How to Really Love Your Adult Child by Gary Chapman

Author:Gary Chapman [Chapman, Gary]
Language: eng
Format: epub
ISBN: 978-0-8024-7790-3
Publisher: Moody Publishers
Published: 2011-10-15T00:00:00+00:00


What Should Parents Do?

So, what are parents to do when they find themselves in conflict with their child’s sexual behavior? Some parents have tried the ostrich approach, denying that it is happening. There is little to be gained from this approach except perhaps momentary peace of mind. Sooner or later, the reality will be unavoidable. Other parents use the missile approach—taking every opportunity to shoot verbal missiles at the young people, to condemn their behavior. Such reaction damages parental influence now and in the future.

It can be difficult for parents caught in this situation to be civil to a child’s partner, and yet to be unpleasant is a serious mistake that can drive the child into a deeper commitment. Also, if your child ends up marrying the person, your future relationship with the young family is damaged. It is usually better to treat your child’s live-in mate as a likable person and show common courtesies to him or her. We realize this may be extremely difficult for you, but with God’s grace you can behave with love and kindness, even though you do not approve of their behavior. You can still appreciate the person while not approving the behavior. Your tone of voice, a handshake greeting, and occasional hugs all can help maintain an amicable relationship with the child and his or her friend. At the same time, you may give cautions and ask questions of your child about the relationship to show your concern and dissatisfaction with the live-in situation.
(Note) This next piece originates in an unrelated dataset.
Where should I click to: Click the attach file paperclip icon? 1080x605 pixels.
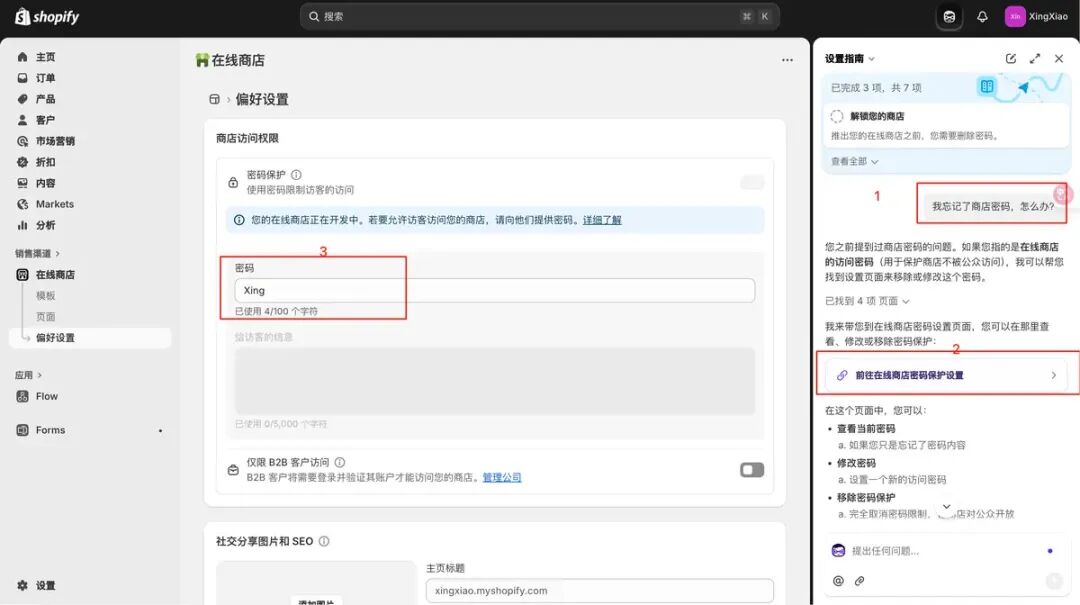pyautogui.click(x=859, y=581)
It is important that you have the support of family and friends; you may even need counseling to be able to maintain an even attitude and behavior toward the young people. Also, you should remind yourself that your child loves you and needs you, and that he knows exactly how you are affected by his behavior. He knows that your continuing to be a loving parent does not mean that you approve of what he is doing or that you are violating your own values.

Just as you have sought to give your child unconditional love in the past, regardless of behavior, so also you will do the same now. You want to be a positive influence on your child in the future, and this means that you cannot afford to break the relationship you have.